Why Compaction is Necessary

  • Storage Efficiency: Removes outdated and deleted data, preventing log files from growing indefinitely.
  • Faster Startup/Reloads: Shorter, cleaner log files mean less data needs to be read and processed when an Entity is loaded into memory, significantly speeding up application startup times.

How Standard Compaction Works (Simplified)

The basic idea behind standard compaction is to determine the final state of each object in a log file segment and discard all the intermediate history.

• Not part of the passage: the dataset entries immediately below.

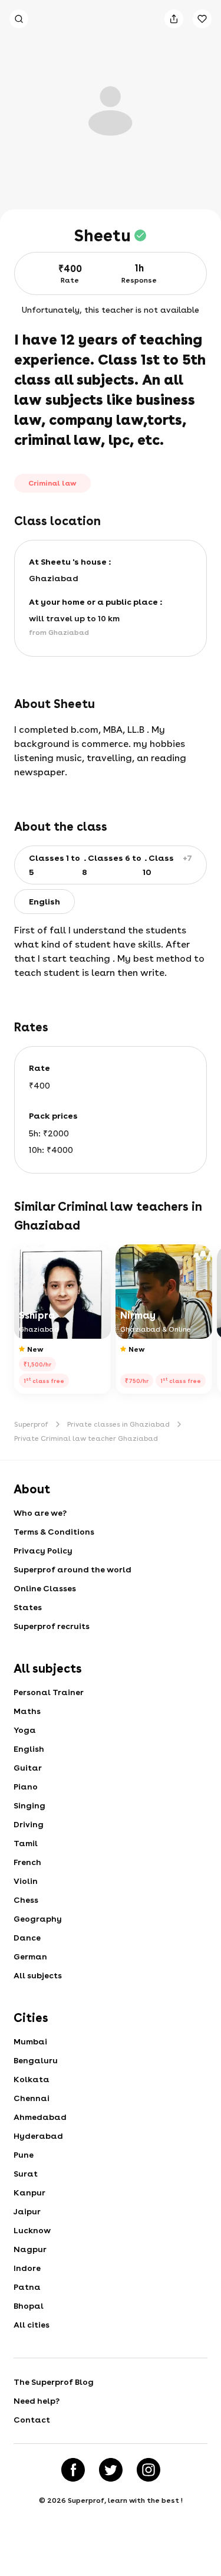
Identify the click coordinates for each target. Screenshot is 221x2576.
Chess (26, 1900)
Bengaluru (36, 2060)
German (30, 1956)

  1. Read Log Segment: The compactor reads a specific log file (e.g., users_shard_0.log).
  2. Replay History: It processes all INSERT, UPDATE, and DELETE operations in order, just like the database does on startup, but only for the data in that specific file.
  3. Calculate Final State: It builds an in-memory map of the primary keys to their final, most up-to-date object state.
  4. Write New Log: It writes a brand new, clean log file containing only INSERT operations for the objects that still exist in their final state.
  5. Atomic Swap: It uses os.replace() to atomically swap the old, messy log file with the new, clean one. This ensures that even if the process crashes during the swap, either the old or the new file remains intact, preventing data loss.

Example:

  • Before: INSERT(A, v1), UPDATE(A, v2), DELETE(B)
  • After: INSERT(A, v2)

Smart Compaction (for Time-Travel)

When the Time-Travel Queries feature is implemented, the compaction process needs to be smarter. Instead of just keeping the final state, it must also preserve historical versions of objects that fall within the database's configured retention period.

  1. Read & Replay: Reads the log segment and replays history, similar to standard compaction.
  2. Identify Preserved Versions: As it replays, it identifies all object states (snapshots) whose timestamps fall within the retention window (e.g., "keep history for 30 days").
  3. Write New Log with History: It writes a new log file containing INSERT operations for the final state and for all the preserved historical snapshots. A log file might now contain multiple INSERT records for the same primary key, each representing the object's state at a different point in time (distinguished by their timestamp).
  4. Atomic Swap: Atomically replaces the old file with the new one.

Example (with 30-day retention):

  • Before: INSERT(A, v1, ts=Day1), UPDATE(A, v2, ts=Day5), DELETE(B, ts=Day6)
  • After (if Day1 and Day5 are within 30 days): INSERT(A, v1, ts=Day1), INSERT(A, v2, ts=Day5)

Triggering Compaction

In yourdb, compaction is automatically triggered for a specific log file partition when a certain number of write operations (COMPACTION_THRESHOLD in entity.py) have occurred on that partition since the last compaction.

Compaction is a crucial background process that ensures yourdb remains efficient and performs well over time.